It has become more apparent, as events unfolded in the past months, that disaster preparedness does not only mean what to do when calamity strikes, but what measures are available for the community to somehow go on with their lives.
During the series of big quakes in the last quarter of the year, communities that were most affected moved to areas where they felt safer from the impact of the natural calamity. Some said that it was no different from their experience when they fled the conflict in their villages. Until now, some of them remain in the evacuation centers as their homes were confirmed no-build zones. We’re not sure what the plan is for them to rebuild their lives.
When news of the novel coronavirus broke out at the beginning of the year, we never thought we will be affected. After all, the SARS and MERS virus didn’t reach our country. To have one death due to the virus and many who were considered patients under investigation, threw us for a loop. Add to the mix the social media postings of misinformation on the virus – and mass hysteria was not far behind.
Then, over the weekend we had the African Swine Fever outbreak in Davao Occidental. Neighboring towns, including Davao City, immediately put up measures to stop the infestation by imposing bans and blockades. We found that these precautions came too late. Villages in the outskirts of the city were flagged by the Department of Agriculture as having the swine flu.

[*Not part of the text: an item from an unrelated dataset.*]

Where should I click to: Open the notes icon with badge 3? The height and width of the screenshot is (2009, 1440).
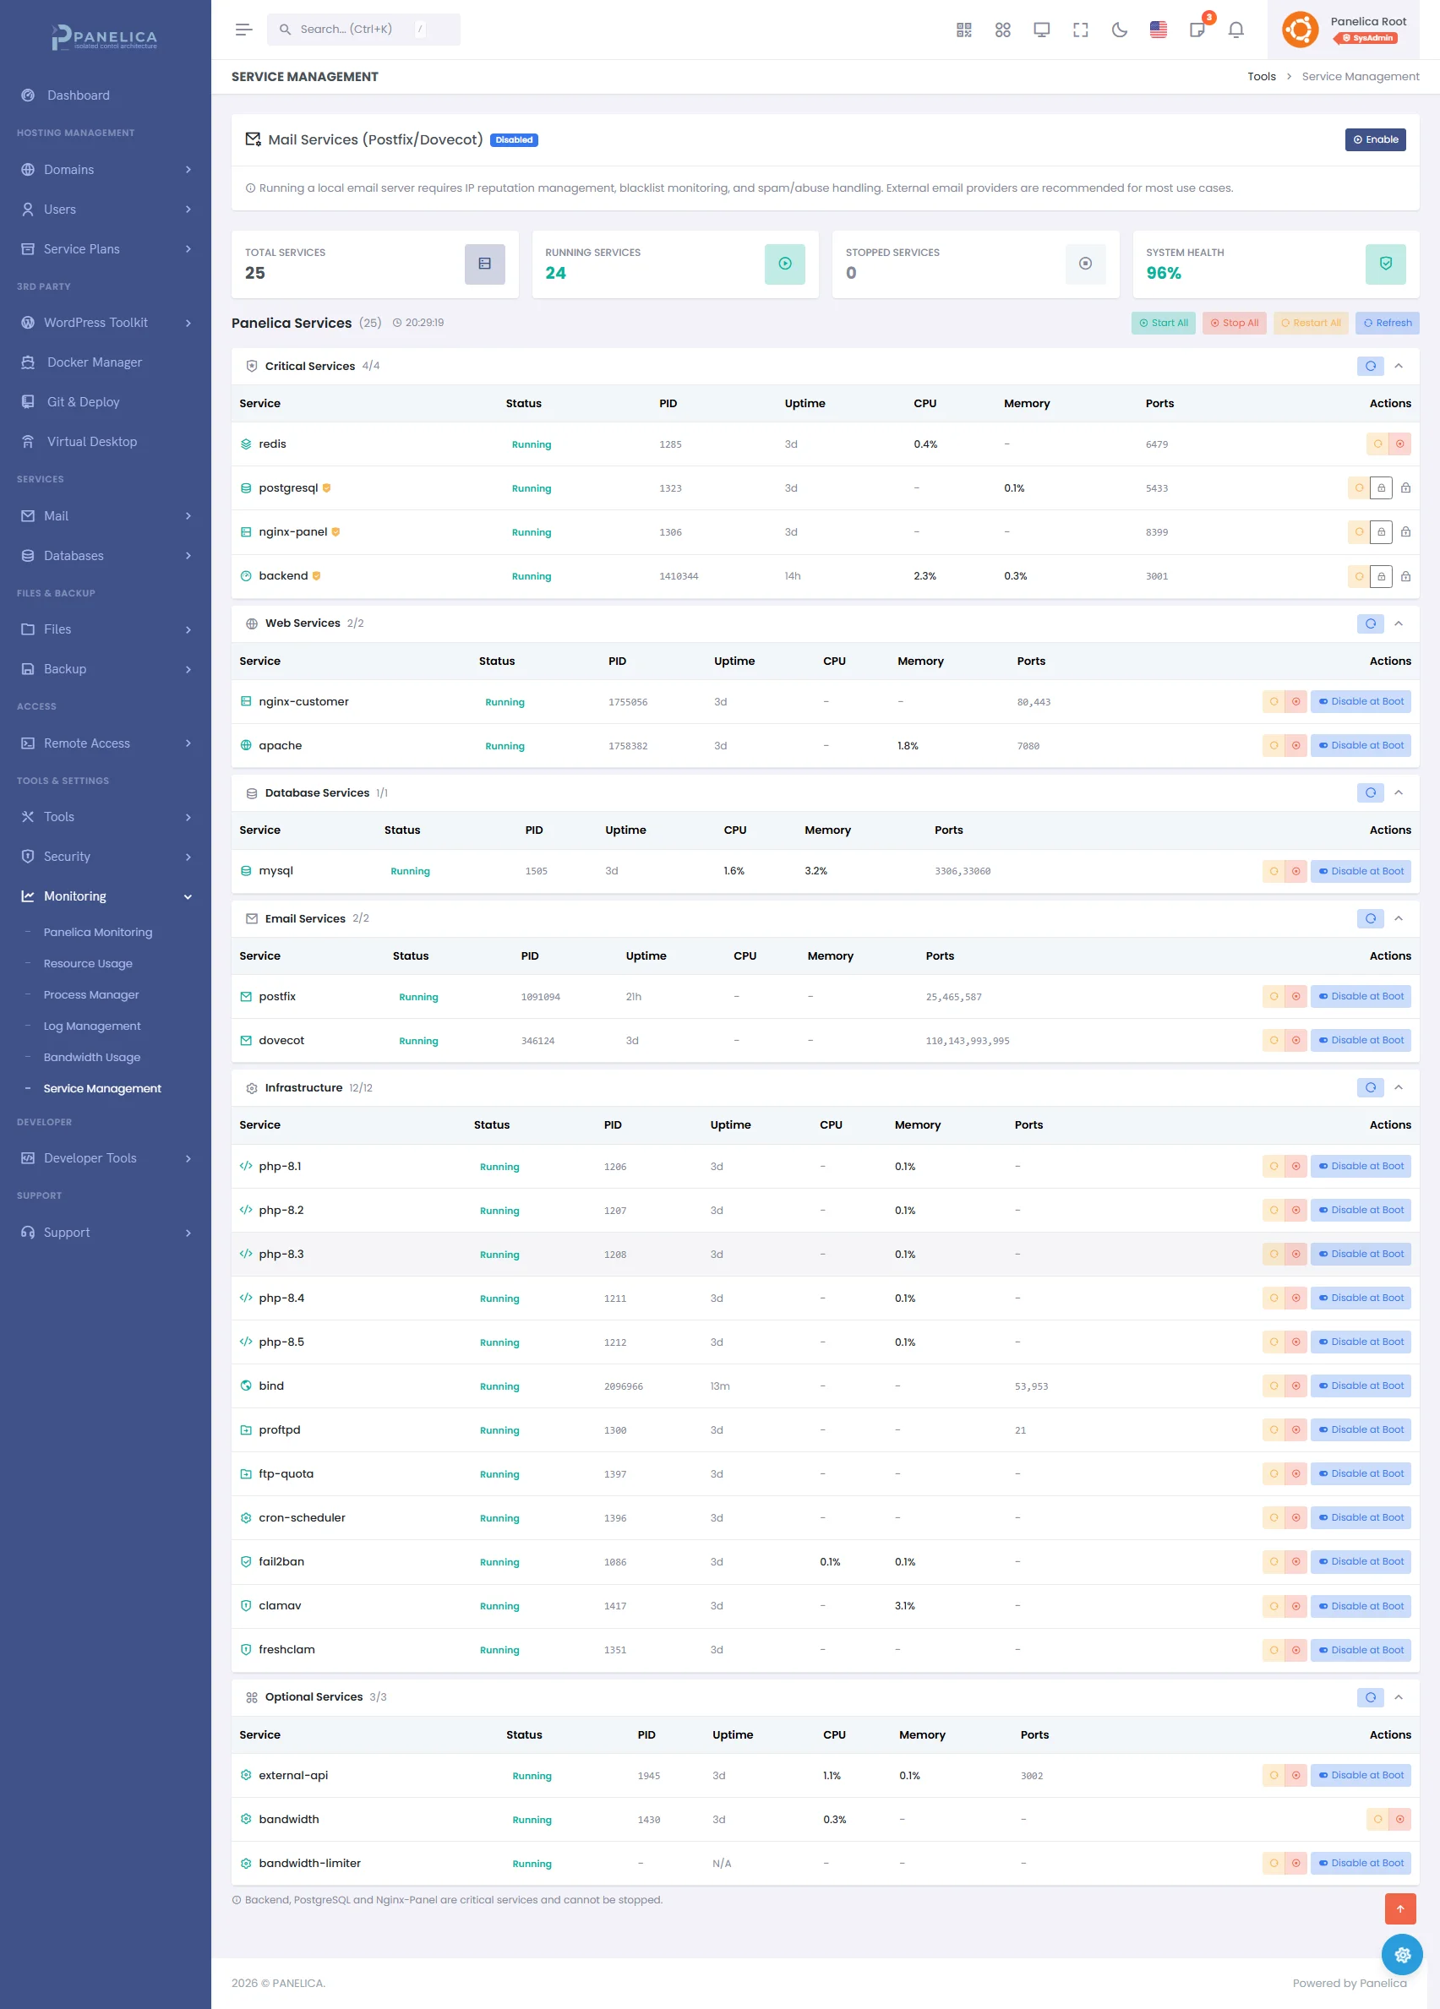click(1196, 30)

Culling or what is now called ‘depopulation’ of hogs had to be done. Farmers received some sort of indemnification for their great loss. The supply of pork has dwindled which we thought would drive up market price but consumers were not buying pork for fear of the virus so prices are said to be stable.
How do we pick up our lives and move stoically forward?
With the experiences that we had in facing disasters, we are ready to craft a plan that will allow institutions such as schools, hospitals and government offices to continue to function even during times of calamities. We have to move forward.